Riche en secousses (dont beaucoup sont motivées par le bruit d’un ordinateur qui démarre soudainement) et pauvre en frayeurs plus pénétrantes, « Romulus » n’est pas assez inventif pour mettre en avant son massacre au détriment de son âme. Álvarez s’amuse avec la gravité, et la séquence la plus haletante du film offre une version Facehugging des mêmes astuces qui ont fait de « Don’t Breathe » un exercice de suspense si formidable, mais les décors ici manquent du genre de terreur soutenue que même « Alien : Resurrection » a réussi, et les larges halls et couloirs vides de la Renaissance manquent de l’ambiance qui faisait du Nostromo un personnage à part entière – et qui a inspiré Scott à construire ses meurtres autour du spectacle de leur environnement.
La ceinture d’astéroïdes sur laquelle Renaissance risque de s’écraser est une belle idée, mais Álvarez passe outre tous les détails les plus intéressants de la station (ne me montrez pas un tram spatial endormi si vous n’avez pas l’intention d’en faire quelque chose de cool !), tout en situant une grande partie du film dans les espaces génériques qui les entourent. À un moment donné, les personnages reculent de peur à la découverte d’une zone particulièrement horrible, mais le contrechamp dramatique révèle qu’ils regardent… une caverne sombre ?
Si le troisième acte nous offre inévitablement l’horreur corporelle gestationnelle qui a toujours été endémique à la franchise Alien, la grossièreté pure et simple du moment le plus WTF du film est trahie par le manque d’imagination réservé à son placenta.

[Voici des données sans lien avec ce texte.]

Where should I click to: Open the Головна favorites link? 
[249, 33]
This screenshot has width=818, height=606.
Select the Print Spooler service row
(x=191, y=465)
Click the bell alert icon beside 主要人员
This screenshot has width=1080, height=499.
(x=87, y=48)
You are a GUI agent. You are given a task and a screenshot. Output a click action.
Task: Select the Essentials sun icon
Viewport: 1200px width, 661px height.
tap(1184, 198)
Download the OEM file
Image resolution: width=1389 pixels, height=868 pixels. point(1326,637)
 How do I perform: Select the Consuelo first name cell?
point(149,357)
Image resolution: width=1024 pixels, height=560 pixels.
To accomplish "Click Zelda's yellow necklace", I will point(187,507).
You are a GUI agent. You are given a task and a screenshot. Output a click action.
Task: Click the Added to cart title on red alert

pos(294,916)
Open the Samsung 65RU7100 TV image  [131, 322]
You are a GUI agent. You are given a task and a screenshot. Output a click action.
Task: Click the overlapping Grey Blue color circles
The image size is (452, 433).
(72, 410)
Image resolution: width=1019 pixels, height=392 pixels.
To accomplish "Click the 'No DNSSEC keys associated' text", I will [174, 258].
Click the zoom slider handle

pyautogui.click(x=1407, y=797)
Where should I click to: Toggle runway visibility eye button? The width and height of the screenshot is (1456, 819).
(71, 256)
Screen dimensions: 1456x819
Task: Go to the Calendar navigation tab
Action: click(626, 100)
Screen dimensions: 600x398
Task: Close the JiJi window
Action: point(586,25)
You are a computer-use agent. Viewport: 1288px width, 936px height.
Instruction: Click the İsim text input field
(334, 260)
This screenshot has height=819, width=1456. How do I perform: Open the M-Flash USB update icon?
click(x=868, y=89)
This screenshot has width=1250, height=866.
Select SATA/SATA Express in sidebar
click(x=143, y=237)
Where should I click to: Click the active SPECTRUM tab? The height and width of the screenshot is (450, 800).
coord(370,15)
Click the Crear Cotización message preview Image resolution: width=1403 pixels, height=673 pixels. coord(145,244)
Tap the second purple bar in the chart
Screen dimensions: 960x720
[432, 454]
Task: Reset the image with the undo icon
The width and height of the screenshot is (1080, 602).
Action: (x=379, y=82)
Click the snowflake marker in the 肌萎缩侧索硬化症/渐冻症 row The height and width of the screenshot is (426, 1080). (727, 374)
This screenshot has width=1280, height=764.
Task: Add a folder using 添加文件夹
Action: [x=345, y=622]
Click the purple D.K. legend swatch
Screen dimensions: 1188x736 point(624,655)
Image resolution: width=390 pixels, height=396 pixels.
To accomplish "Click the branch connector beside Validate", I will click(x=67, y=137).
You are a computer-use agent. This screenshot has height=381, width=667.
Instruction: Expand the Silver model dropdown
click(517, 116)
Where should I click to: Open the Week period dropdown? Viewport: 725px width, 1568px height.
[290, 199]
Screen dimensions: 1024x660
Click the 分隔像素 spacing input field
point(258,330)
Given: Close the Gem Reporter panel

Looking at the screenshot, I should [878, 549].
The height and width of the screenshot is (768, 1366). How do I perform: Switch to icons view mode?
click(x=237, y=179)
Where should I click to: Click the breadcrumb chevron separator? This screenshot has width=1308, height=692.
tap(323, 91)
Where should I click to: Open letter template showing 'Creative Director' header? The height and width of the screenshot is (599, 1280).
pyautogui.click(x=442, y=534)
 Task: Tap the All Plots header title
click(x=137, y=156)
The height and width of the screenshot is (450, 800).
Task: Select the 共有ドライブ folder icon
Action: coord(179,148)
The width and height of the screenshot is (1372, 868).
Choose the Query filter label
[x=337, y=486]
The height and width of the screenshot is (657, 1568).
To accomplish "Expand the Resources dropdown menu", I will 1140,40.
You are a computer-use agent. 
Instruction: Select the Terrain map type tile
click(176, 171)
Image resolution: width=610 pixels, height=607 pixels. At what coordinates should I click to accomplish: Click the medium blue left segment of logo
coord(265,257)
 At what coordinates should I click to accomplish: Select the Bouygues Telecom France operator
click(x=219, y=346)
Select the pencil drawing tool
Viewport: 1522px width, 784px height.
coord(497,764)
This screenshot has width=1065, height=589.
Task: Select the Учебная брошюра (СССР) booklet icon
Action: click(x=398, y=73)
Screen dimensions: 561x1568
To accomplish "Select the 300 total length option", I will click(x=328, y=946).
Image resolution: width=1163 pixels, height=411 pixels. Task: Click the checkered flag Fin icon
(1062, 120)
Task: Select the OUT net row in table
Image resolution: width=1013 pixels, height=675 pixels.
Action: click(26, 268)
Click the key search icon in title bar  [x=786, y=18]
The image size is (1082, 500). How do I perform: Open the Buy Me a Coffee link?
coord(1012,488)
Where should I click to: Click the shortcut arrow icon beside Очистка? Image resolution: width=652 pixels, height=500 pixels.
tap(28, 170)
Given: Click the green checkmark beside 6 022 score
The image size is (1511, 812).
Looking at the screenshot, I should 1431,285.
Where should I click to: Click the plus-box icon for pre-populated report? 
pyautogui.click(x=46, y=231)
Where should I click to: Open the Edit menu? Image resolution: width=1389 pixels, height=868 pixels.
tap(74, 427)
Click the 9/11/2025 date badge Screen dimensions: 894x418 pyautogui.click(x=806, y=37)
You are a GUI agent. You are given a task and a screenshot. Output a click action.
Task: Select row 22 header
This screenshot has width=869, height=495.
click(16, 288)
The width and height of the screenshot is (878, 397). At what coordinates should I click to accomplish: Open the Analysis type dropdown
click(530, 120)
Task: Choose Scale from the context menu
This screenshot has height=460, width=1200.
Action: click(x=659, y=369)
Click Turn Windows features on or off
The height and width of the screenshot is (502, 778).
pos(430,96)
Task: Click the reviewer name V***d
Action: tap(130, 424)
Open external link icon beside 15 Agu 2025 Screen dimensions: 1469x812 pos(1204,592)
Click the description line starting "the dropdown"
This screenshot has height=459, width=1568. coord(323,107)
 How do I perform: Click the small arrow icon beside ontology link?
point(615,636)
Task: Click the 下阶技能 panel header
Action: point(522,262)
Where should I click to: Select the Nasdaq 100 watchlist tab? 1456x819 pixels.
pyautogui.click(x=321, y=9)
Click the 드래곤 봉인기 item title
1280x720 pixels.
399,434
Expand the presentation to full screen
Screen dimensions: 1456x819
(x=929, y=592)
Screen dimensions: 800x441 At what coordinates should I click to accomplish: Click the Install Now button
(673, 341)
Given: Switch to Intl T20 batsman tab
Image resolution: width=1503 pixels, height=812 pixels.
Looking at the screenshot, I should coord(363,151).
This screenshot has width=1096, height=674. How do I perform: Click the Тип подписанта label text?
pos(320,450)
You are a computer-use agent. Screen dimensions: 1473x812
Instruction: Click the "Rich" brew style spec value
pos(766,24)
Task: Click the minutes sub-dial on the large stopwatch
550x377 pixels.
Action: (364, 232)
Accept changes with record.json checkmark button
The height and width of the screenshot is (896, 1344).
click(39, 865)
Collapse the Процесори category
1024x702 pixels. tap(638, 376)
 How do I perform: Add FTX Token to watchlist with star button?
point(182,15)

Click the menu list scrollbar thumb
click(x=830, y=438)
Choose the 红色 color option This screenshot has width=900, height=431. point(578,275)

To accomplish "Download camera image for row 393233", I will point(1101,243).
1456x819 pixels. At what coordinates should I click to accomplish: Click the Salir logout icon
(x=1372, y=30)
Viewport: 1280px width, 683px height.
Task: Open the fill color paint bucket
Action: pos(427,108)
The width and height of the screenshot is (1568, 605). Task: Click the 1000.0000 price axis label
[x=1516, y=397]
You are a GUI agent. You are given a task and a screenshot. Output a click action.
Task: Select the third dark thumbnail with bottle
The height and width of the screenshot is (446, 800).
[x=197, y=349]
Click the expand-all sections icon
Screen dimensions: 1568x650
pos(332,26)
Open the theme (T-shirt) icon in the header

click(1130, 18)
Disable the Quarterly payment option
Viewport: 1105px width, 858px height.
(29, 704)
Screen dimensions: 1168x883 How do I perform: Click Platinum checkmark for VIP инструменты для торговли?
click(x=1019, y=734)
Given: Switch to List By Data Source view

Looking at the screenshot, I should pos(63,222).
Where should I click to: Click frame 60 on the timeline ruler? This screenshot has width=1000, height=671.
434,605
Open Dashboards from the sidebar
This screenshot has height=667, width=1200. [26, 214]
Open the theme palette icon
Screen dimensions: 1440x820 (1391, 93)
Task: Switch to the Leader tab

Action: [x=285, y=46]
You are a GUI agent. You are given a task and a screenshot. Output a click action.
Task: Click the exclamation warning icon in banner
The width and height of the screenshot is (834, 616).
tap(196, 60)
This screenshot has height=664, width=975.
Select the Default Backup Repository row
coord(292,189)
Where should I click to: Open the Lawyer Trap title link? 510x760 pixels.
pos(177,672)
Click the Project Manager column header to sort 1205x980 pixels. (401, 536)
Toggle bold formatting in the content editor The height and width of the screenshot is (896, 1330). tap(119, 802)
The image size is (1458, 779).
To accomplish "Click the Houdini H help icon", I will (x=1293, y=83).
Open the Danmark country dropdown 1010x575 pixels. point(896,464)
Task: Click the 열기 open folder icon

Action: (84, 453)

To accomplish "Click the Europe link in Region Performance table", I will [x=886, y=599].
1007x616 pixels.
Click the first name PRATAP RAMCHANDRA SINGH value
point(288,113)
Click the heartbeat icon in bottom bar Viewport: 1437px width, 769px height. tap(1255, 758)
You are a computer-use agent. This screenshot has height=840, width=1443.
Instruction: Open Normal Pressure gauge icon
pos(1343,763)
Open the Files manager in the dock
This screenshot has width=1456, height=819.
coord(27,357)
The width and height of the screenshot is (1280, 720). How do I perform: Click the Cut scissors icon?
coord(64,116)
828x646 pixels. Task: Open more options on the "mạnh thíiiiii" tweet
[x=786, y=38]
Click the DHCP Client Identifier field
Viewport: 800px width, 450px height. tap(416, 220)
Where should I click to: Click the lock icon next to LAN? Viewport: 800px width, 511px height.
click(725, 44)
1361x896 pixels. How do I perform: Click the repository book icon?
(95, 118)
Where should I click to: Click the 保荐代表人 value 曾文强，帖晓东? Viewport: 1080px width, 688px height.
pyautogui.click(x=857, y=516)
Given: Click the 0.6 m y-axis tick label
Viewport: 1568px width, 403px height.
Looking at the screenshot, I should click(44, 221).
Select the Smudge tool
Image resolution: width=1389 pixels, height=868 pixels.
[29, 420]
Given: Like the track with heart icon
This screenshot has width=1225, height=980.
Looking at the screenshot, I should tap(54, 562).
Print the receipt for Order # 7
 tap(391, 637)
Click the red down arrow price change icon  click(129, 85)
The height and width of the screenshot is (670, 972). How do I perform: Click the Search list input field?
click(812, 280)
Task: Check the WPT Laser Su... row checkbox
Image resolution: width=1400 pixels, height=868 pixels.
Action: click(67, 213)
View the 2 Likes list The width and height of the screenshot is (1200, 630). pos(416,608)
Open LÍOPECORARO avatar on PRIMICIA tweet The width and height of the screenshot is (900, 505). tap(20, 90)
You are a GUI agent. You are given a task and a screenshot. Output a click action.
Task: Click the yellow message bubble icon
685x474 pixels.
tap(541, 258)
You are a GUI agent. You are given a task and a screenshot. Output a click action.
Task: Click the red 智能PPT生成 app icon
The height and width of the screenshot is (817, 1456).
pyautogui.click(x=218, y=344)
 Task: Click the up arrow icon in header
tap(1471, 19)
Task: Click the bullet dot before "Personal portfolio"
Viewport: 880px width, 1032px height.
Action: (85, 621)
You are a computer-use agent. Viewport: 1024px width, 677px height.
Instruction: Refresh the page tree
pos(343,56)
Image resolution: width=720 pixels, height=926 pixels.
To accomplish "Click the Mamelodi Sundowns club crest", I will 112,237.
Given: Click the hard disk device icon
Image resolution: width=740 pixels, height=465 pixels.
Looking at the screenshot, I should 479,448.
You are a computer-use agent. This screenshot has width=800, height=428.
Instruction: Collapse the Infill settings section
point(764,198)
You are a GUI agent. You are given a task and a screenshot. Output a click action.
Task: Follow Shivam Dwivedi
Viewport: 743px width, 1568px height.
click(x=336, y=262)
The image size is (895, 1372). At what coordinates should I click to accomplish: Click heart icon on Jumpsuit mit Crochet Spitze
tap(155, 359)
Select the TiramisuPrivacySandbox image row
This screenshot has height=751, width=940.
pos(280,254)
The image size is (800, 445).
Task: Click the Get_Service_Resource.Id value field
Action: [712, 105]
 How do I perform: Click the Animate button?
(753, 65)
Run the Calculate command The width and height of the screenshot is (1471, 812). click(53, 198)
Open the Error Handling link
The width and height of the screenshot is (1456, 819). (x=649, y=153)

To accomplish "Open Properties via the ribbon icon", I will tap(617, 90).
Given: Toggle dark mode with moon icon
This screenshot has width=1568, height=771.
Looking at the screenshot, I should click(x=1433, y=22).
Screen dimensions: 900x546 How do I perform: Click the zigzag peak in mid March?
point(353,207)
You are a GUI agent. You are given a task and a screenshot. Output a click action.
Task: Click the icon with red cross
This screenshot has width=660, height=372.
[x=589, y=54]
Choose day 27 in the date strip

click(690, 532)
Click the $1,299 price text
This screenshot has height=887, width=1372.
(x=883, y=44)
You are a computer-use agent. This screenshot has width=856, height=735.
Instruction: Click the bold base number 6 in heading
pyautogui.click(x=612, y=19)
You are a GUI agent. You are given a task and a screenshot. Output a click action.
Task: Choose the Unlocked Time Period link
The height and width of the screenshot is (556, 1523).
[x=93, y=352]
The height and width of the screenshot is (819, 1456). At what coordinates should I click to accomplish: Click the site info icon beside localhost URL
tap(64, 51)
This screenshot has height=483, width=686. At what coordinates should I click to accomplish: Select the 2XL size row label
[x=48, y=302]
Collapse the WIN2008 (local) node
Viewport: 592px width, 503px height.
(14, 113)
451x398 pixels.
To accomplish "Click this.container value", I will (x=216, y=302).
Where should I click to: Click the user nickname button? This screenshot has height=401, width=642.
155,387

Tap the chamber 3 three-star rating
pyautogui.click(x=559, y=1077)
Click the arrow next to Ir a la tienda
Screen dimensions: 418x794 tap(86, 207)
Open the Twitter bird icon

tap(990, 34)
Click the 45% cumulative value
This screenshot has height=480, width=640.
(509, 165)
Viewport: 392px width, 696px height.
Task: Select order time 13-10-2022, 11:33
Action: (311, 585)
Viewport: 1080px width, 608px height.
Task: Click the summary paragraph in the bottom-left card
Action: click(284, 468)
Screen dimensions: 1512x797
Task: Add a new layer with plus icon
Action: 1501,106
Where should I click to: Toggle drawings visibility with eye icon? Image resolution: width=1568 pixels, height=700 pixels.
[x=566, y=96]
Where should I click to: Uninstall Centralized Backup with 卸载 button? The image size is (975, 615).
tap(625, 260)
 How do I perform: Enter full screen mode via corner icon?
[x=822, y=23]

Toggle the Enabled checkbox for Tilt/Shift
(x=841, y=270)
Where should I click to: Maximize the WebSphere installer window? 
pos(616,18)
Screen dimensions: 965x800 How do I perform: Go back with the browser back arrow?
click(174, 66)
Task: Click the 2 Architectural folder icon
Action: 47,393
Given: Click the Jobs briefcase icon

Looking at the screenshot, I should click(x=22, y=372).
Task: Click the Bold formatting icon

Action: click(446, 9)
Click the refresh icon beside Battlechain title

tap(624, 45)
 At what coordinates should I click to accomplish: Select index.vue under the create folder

Bien sûr, c’est assez bizarre et dégoûtant pour fonctionner comme un divertissement de soirée en amoureux, mais quiconque s’investit un tant soit peu dans le tableau d’ensemble est voué à être déçu par la façon improductive dont le film réitère l’histoire d’Alien ou développe davantage son mythe (la brusquerie indifférente de ses derniers moments suggère qu’Álvarez n’était pas très intéressé par l’une ou l’autre de ces choses).
Il est difficile d’imaginer une manière plus grossière de relier les points entre les différentes mythologies de la série. Je tourne autour d’un détail qui fera sûrement l’objet de nombreux articles à venir, mais le refus du film d’abandonner son passé – ou même de le tuer s’il le faut – incarne les pires instincts de l’approche hollywoodienne en matière de propriété intellectuelle. Le fait qu’il le fasse avec une pointe de conscience de soi accablante et l’aveu implicite que c’est une mauvaise idée au bénéfice exclusif des intérêts des entreprises est un détail curieux, mais pas assez curieux pour que « Romulus » s’en tire avec le beurre et l’argent du beurre.
Surtout pas lorsque cela se fait au détriment direct de l’héroïne du film, dont les choix sont censés représenter une solution plus humaine au même dilemme. Rain et Andy méritent tous deux mieux, tout comme Spaeny et Jonsson, qui trouvent tous deux des moyens nouveaux et convaincants de réinventer les archétypes les plus fondamentaux de la franchise « Alien ». « Je vais te réparer », promet Rain à son frère synthétique à un moment donné. Il va sans dire que sa réponse à la crise n’a rien à voir avec le fait de rendre Andy meilleur, mais tout à voir avec le fait de le maintenir en vie à tout prix.
Note : C
20th Century Studios sortira « Alien : Romulus » dans les salles le vendredi 16 août.